À travers ces quatre axes, nous souhaitons analyser l’ensemble du processus de recherche qui recourt à la méthode de l’entretien. Nous attendons enfin que les propositions se développent le plus possible à partir de cas concrets et de situations de recherche particulières qui offrent la possibilité d’analyser cette technique de recherche dans les travaux en SIC.

Modalités de soumission

Les propositions de résumés (5 000 signes espaces comprises, bibliographie indicative non comprise) comprendront un titre, une présentation de l’article et de son cadre théorique, de l’objet et des méthodes mobilisées ainsi que les nom, prénom, statut, rattachement institutionnel et email de l’auteur.trice.
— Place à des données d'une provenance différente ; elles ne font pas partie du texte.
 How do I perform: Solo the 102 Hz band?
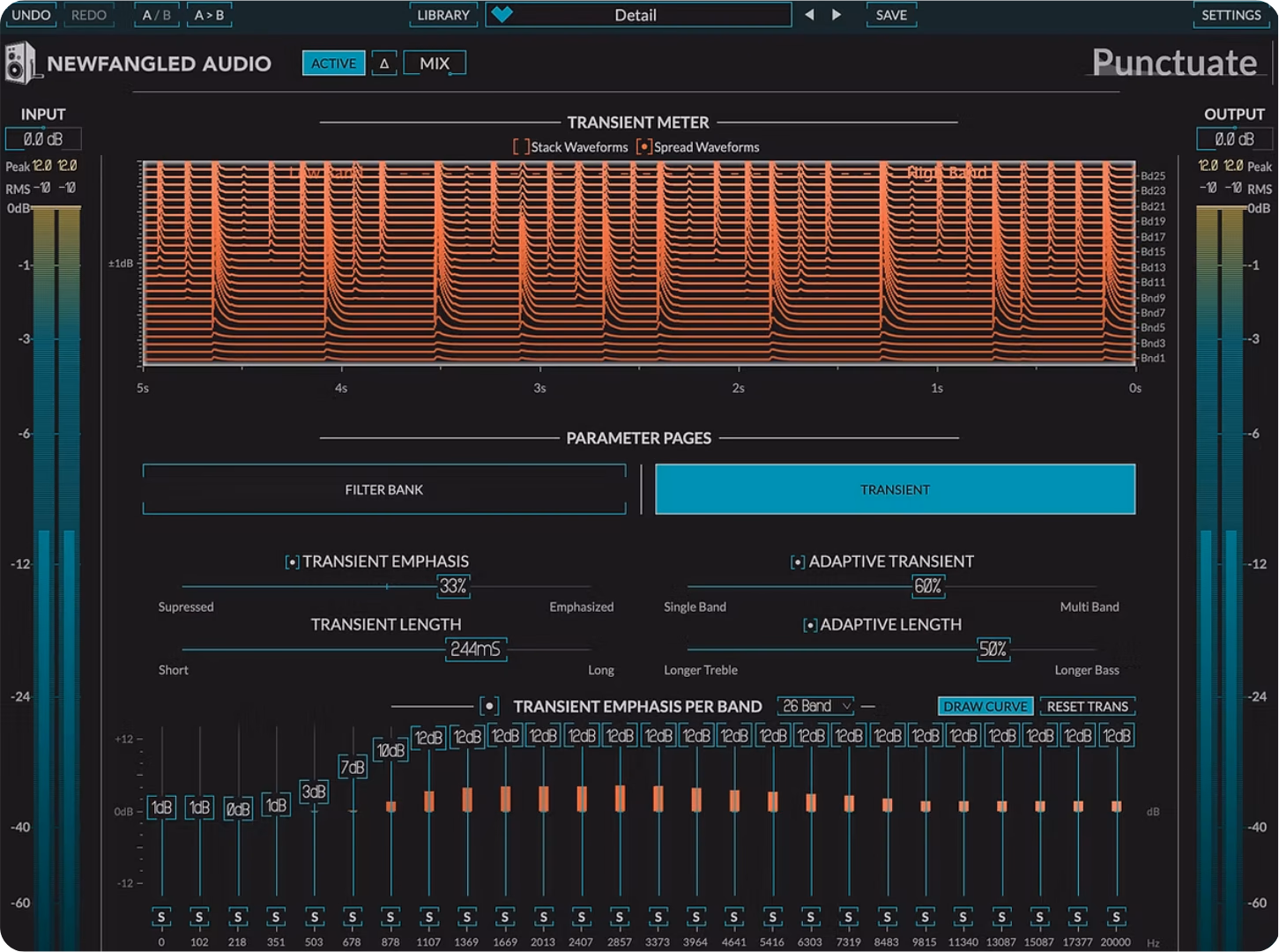pos(199,918)
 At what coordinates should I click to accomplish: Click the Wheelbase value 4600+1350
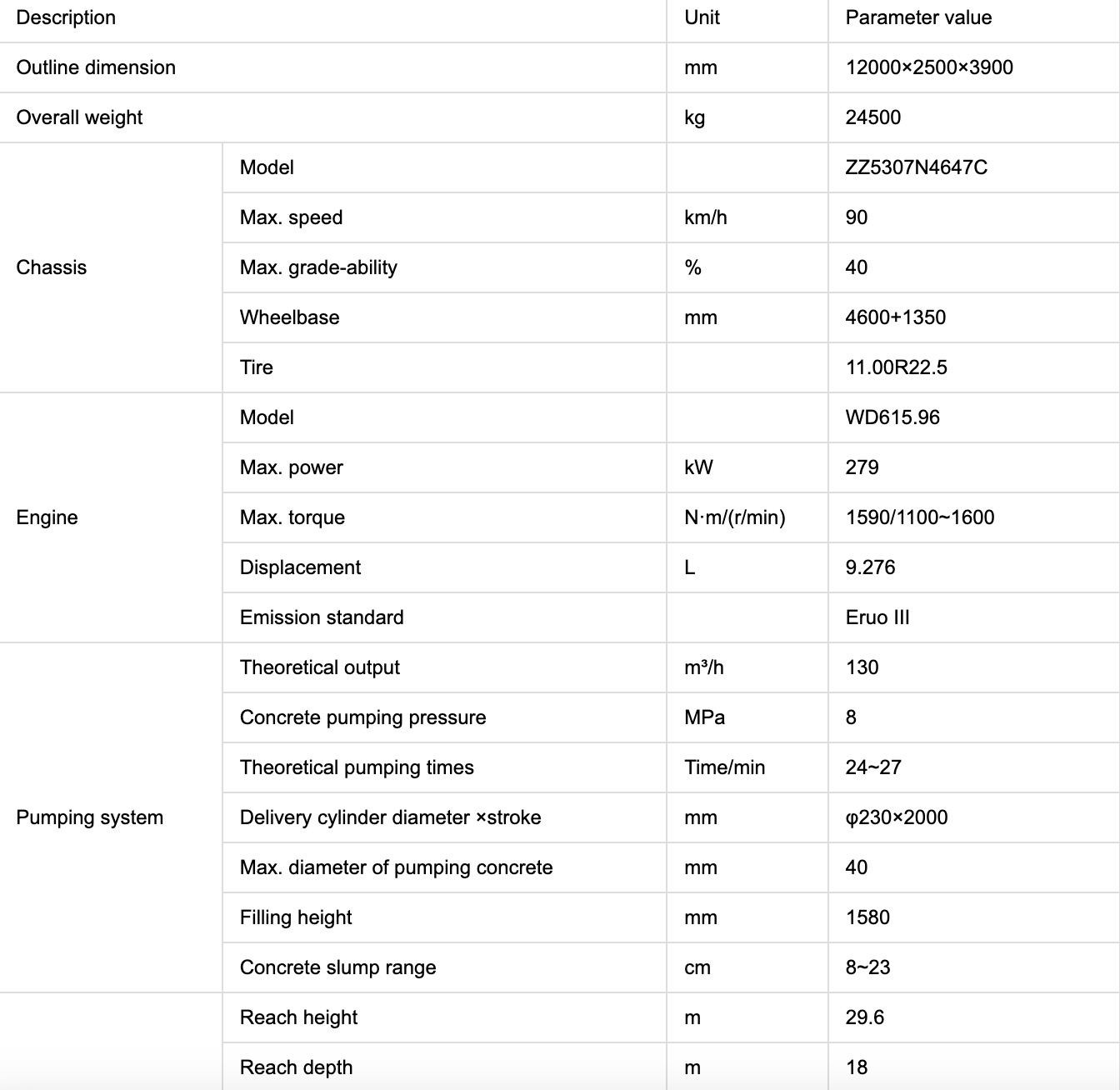click(x=895, y=318)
Elles sont à adresser pour le 4 octobre 2024 dernier délai  aux coordinateur·rice·s du Supplément aux adresses suivantes : jean-philippe.de-oliveira@univ-grenoble-alpes.fr, simon.gadras@univ-lyon2.fr et chloe.salles@univ-grenoble-alpes.fr.

Les résumés acceptés donneront lieu à des articles qui seront soumis à des évaluateurs.trices selon le principe du « double aveugle ».

Calendrier

4 octobre : date limite d’envoi du résumé
4 novembre : notification aux auteurs.trices de l’acceptation ou du refus
31 janvier 2025 : date limite d’envoi des articles (V1) aux coordinateurs.trice
28 mars : envoi des évaluations aux auteurs.trices
19 mai : date limite de renvoi des articles (V2) aux coordinateurs.trice
29 juin : processus de révision éditoriale
Automne 2025 : publication

Bibliographie sélective

Bastin, Gilles (2012), « Le « cas Mathieu » ou l’entretien renversé », Sur le journalisme, 1 (1), pp.40-51.
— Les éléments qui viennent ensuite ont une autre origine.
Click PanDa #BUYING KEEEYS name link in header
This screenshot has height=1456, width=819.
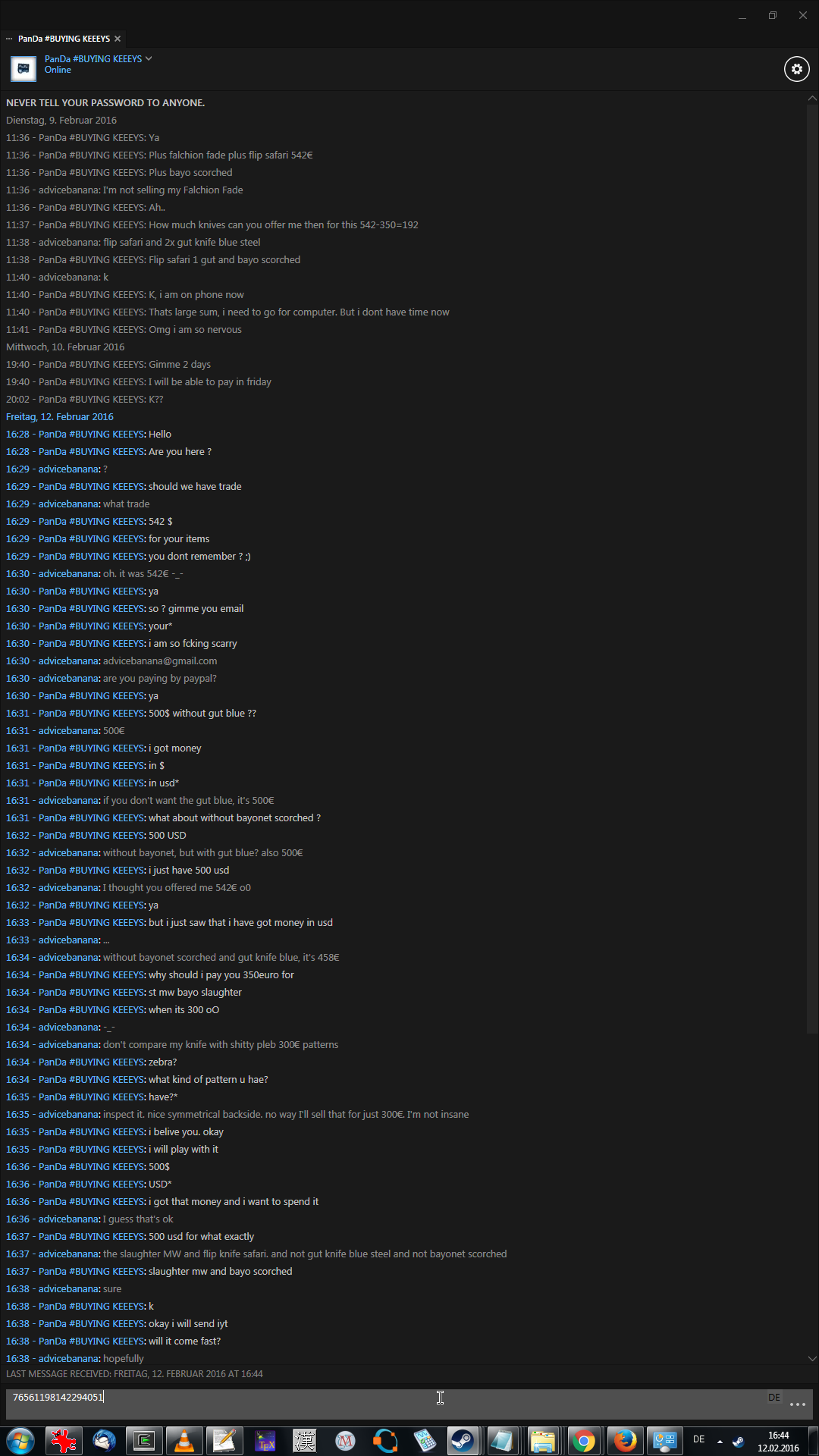[x=93, y=58]
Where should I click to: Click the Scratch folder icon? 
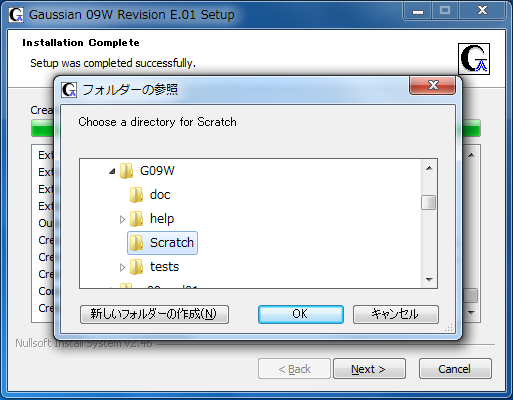click(137, 243)
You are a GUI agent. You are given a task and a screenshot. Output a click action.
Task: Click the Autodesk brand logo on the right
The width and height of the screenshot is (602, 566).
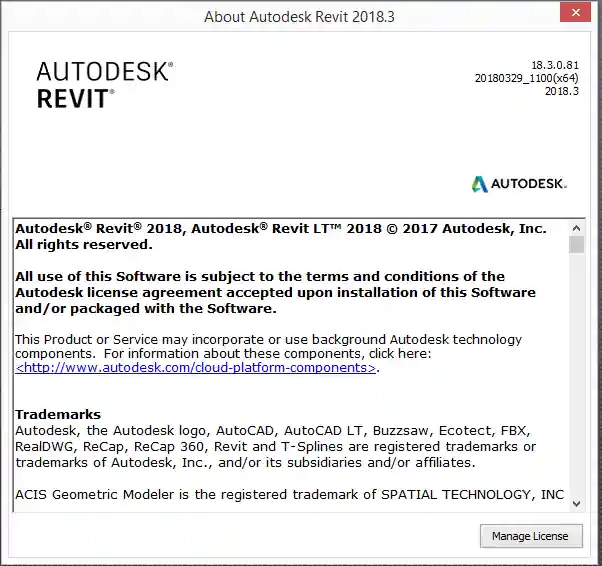519,184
Bertaux, Daniel (1997), Les récits de vie : perspective ethnosociologique, Paris : Nathan Université.

Bertaux, Daniel (2016), Le récit de vie-4e édition, Armand Colin.

Bourdieu, Pierre (2015), La misère du monde, Éditions du Seuil.

Broustau, Nadège ; Jeanne-Perrier, Valérie ; Le Cam, Florence ; Pereira, Fabio Henrique, (2012), « L’entretien de recherche avec des journalistes, Propos introductifs », Sur le journalisme, About journalism, Sobre jornalismo, 1(1).

Demazière, Didier (2012), « L’entretien de recherche et ses conditions de réalisation. Variété des sujets enquêtés et des objets de l’enquête », Sur le journalisme, About journalism, Sobre jornalismo, 1(1).

Kaufmann, Jean-Claude. L’entretien compréhensif, Armand Colin, 2016

Legavre, Jean-Baptiste (2013), « L’entretien. Une technique et quelques-unes de ses « ficelles » », (p.35-55) in Olivesi Stéphane (dir.), Introduction à la recherche en SIC, Presses universitaires de Grenoble.

Marquet, Jacques ; Van Campenhoudt, Luc ; Quivy, Raymond, (2022) Manuel de recherche en sciences sociales, Armand Colin.

Paillé, Pierre ; Mucchielli, Alex, (2021), L’analyse qualitative en sciences humaines et sociales, Armand Colin.

Seurrat, Aude (dir.) (2014), Ecrire un mémoire en sciences de l’information et de la communication. Récits de cas, démarches et méthodes, Paris, Presses Sorbonne Nouvelle.